Wednesday, June 30, 2010

Did Democrats’ Health Law Violate the Fifth Commandment?

No, I’m not referring to the dictum to “Honor your father and your mother” and its applicability to the Medicare portions of the law, which is an entirely different discussion.  I write instead about the “Ten Commandments for Fiscal Adjustment in Advanced Economies” that the International Monetary Fund released last week, ahead of the G-20 summit.  That document’s fifth point specifically called on developed countries to pass “early health and pension reforms, as current trends are unsustainable.”

How well did Democrats’ health “reform” law meet this standard, according to the non-partisan Congressional Budget Office?  CBO Director Elmendorf today gave a lukewarm assessment at best, noting that if the law is fully implemented, it will make “steps in the direction of a sustainable fiscal policy.  But they are small steps relative to the journey that will be needed for fiscally sustainability.”

Most critically, even this rather tepid analysis presumes that all the tax increases and savings measures in the health care law are fully implemented – an assumption about which CBO remains highly skeptical.  While today’s CBO report included one current-law baseline estimate that presumes the law is fully implemented, it also included an alternative baseline that presumes many of the largest and most controversial savings proposals will never be allowed to take effect by Congress.  The alternative fiscal scenario is not an unusual phenomenon – at the Fiscal Commission meeting this morning, Budget Committee Chairman Conrad called it a useful tool, and some experts view it as giving a more accurate and realistic picture of the country’s long-term fiscal picture.  What is striking though is the way in which CBO, in arriving at its alternative scenario, assumed that most of the law’s major savings provisions will never take full effect – this only three months after the law was first enacted.

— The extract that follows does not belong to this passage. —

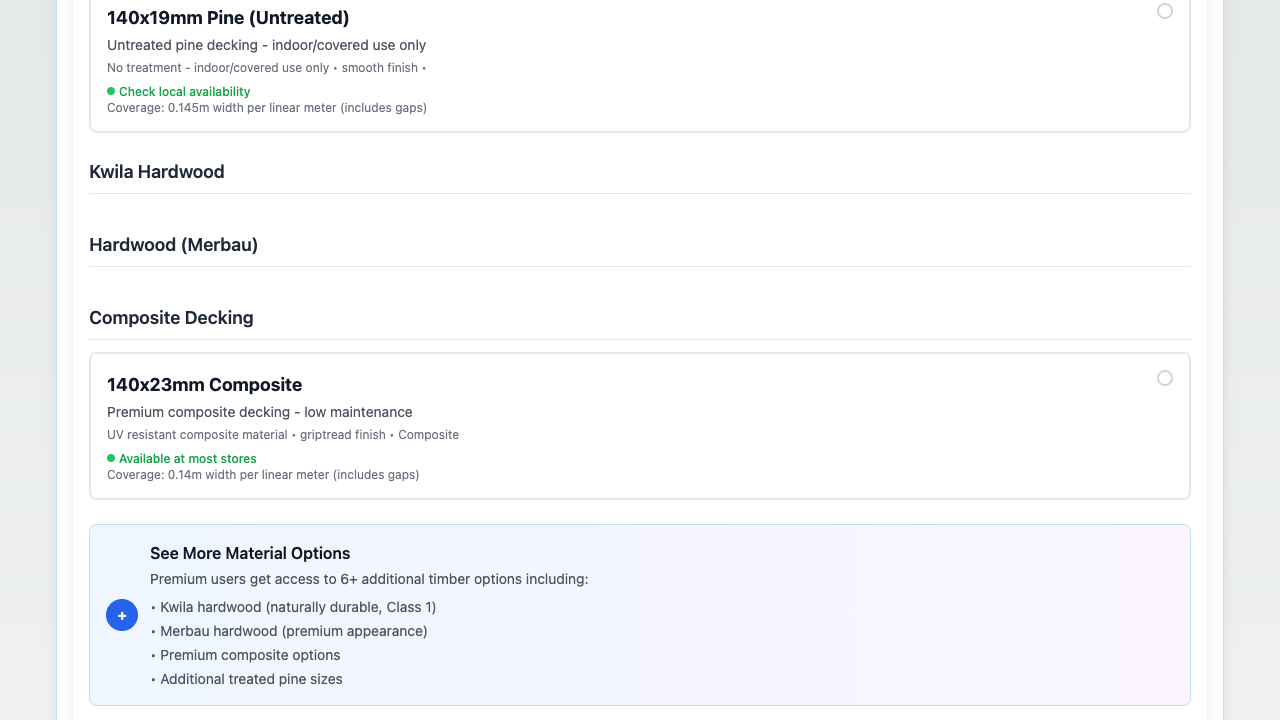Click Premium composite decking low maintenance description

So in sum: While the IMF called current trends on health spending “unsustainable,” the Congressional Budget Office released a report highlighting several “Questions About Sustainability” for a law enacted mere months ago, and recently asserted that even if the law is fully and successfully implemented, “putting the federal budget on a sustainable path would almost certainly require a significant reduction in the growth of federal health spending relative to current law (including this year’s health legislation).”  Sounds like some Democratic fiscal hawks may need a trip to the IMF confessional.

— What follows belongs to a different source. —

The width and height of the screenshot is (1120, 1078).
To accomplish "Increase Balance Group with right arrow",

One final word on health care and the budget: The Center for American Progress released a report today claiming that according to CBO, the health care law “is fully funded, strengthens the Medicare trust fund, and reduces the federal deficit.”  That claim is demonstrably false.  In January CBO stated that “the majority of the [Medicare] trust fund savings under [the health law] would be used to pay for other spending and therefore would not enhance the ability of the government to pay future benefits.”  CBO followed up with a March letter to Congressman Ryan, in which it tallied the budgetary effects of keeping the Medicare Hospital Insurance savings in the Medicare HI trust fund: “the legislation’s effects on the rest of the budget—other than the cash flows of the HI trust fund—would amount to a net increase in federal deficits of $260 billion over” 10 years.  In plain English, the same money can’t be used BOTH to “save” Medicare and to reduce the deficit – if the Medicare savings proposals were dedicated solely toward Medicare, the deficit would soar – so CAP’s claim is clearly false.  Moreover, with respect to the claim that the law is “fully funded,” CBO released a letter last week claiming the high-risk pool program is NOT fully funded, and that as many as 500,000 individuals with pre-existing conditions could lose out on coverage as a result – so that CAP claim needs fact-checking as well.